It took a few minutes to translate the words, and a few more to get the injured, and one incredibly pregnant woman, aboard. She was glassy-eyed, barely out of her teens, and utterly exhausted.

“It’s all right, ma’am,” Zach said, almost lifting her aboard. “A bus, a plane, and you’ll be in a hospital in Perth.”

Even as Tess asked herself how true that was, she spotted two children moving through the bullet-flecked palm trees.
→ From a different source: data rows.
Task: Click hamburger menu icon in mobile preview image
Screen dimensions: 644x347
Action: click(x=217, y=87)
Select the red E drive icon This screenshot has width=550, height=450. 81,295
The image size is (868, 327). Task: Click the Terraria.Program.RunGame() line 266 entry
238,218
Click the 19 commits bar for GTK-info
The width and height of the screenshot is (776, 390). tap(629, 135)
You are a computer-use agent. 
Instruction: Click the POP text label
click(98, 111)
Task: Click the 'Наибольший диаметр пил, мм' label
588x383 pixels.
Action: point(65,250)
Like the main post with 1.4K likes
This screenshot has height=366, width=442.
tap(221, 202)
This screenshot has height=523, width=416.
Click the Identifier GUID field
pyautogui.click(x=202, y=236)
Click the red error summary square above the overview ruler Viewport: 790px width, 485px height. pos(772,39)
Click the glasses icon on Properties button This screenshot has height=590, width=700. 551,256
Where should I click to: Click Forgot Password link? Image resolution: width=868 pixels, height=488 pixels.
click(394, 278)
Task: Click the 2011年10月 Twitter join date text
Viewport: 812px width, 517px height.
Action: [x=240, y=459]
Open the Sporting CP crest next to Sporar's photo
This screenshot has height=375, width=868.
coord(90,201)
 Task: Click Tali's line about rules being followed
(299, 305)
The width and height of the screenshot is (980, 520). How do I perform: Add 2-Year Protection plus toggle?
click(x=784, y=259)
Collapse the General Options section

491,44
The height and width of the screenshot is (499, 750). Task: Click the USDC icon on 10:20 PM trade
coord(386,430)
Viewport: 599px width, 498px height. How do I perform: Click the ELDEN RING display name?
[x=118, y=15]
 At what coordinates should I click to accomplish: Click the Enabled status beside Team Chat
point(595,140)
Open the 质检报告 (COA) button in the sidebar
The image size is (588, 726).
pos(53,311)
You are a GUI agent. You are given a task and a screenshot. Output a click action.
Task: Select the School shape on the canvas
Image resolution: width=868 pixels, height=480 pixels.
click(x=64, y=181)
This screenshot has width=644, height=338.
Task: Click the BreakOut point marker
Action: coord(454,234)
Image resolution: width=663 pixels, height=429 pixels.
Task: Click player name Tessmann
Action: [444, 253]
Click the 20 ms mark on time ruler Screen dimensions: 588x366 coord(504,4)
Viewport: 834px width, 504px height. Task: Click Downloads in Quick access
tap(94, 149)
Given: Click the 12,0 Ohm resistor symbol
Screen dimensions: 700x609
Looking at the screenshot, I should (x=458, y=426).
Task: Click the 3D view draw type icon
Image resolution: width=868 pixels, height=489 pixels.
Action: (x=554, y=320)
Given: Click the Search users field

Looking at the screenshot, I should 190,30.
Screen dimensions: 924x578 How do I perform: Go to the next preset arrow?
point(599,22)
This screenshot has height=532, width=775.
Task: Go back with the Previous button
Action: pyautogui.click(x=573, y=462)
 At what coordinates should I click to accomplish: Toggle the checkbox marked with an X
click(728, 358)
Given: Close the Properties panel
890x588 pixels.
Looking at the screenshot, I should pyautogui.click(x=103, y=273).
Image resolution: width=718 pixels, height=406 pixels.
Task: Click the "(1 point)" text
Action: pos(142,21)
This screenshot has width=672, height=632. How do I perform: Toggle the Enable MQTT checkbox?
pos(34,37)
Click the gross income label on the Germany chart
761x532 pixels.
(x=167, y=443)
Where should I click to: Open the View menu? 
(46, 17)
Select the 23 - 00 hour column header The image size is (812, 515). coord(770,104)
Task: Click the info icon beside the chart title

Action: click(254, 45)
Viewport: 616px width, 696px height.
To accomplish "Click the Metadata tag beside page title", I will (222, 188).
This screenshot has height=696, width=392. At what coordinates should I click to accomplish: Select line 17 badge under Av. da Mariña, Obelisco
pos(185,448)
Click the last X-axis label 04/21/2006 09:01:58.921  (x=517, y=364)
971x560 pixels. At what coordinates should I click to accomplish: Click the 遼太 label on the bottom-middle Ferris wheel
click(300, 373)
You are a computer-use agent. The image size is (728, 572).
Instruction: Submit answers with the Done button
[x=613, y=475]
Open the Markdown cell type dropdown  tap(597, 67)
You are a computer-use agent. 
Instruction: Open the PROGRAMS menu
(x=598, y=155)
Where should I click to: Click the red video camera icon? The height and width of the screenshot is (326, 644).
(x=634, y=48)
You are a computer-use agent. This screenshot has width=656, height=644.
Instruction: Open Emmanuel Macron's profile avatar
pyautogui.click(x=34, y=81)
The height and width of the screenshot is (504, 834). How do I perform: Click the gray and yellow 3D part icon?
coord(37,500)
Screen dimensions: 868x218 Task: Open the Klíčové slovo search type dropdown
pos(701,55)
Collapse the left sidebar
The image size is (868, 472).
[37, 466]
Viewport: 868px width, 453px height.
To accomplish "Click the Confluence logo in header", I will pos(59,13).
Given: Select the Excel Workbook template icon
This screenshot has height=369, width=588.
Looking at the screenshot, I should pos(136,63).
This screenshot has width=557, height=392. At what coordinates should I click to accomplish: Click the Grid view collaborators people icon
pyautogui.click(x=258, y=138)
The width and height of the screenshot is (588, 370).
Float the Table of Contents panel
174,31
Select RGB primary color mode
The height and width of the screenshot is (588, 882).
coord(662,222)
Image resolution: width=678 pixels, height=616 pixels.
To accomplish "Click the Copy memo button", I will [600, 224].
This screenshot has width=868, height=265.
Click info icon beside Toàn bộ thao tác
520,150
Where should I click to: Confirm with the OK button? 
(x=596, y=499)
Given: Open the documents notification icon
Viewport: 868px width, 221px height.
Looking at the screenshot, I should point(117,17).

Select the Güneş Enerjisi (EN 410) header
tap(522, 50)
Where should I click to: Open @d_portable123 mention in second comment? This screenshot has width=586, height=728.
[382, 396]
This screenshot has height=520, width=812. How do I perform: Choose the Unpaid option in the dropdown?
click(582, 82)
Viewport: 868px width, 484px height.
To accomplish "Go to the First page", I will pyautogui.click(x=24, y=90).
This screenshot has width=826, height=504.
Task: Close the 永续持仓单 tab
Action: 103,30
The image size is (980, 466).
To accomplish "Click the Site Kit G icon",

Boys wearing shorts, t-shirts, and a bandolier, each carrying an old rifle almost as big as they were tall.

“Hey, kids, over here!” she called. “Get aboard.”

They seemed to understand, in that one shook his head, and both continued through the trees towards the beach.

“Come, Tess,” Laila said. “Please.”

The notion of leaving the children behind grated against her years of service where the resources of an entire department, state, and sometimes country, would go into saving just one life. Now the scales had flipped, and the world was reduced to a handful of individuals, trying to save what remained of the entire world; they truly couldn’t help everyone.

As Zach drove them inland, the road was already filling with pedestrian survivors who’d remained hidden during the long night. Clearly, the arrival of the plane, as much as the dawn, had been the signal that it was time to flee.

“Slow down,” Laila said, jumping out of the bus’s open door. Zach eased off the gas, though he was travelling barely faster than the crowd.

The nurse approached an old woman walking between two teenage girls, and spoke with them briefly, before the old woman turned around and resumed walking. Laila jogged back to the bus, and jumped aboard.

“Did you offer them a ride?” Tess asked.

“Yes, but she lost interest when I said we were going to Inhambane,” Laila said.

“But that’s where the plane’s gone,” Zach said, pivoting around to look back at the walking trio.

“Hands on the wheel,” Tess said. “Eyes on the road.”

“Yeah, sure,” Zach said. “But why don’t they want to come to the city?”

“Because it is only one plane,” Laila said. “One plane yesterday. One plane this morning. The city is full of refugees. There will be no seats for them, and so they will leave now, before everyone else.”

“Did they say where they’re heading?” Tess asked.

“South,” Laila said. “If the South Africans came here, then South Africa is empty, that is their thinking.”

“It’s a long way to the border,” Tess said. “Did you tell them about the zombies on the bridge?”

“There are lost souls everywhere,” Laila said. “They are the new universal truth.”

Tess counted over two hundred refugees before the road branched and Zach drove them due west. With only a hundred now on the beach, and perhaps twice that many still hiding among the ruins, thousands must have fled during the night. Fled, died, or been infected. Not all the undead they’d killed had been wearing life jackets.

No one was fleeing from Inhambane. Nor did she see any undead on the road leading to the small city. Not until they reached the new walls. Three corpses lay splayed by the road. Two bore savage cuts on arms and chest, while their slowly decaying skin carried an increasingly familiar lifeless pallor. The third? Well, better to assume all three were zombies, though friendly fire was an unfortunate consequence of their new reality.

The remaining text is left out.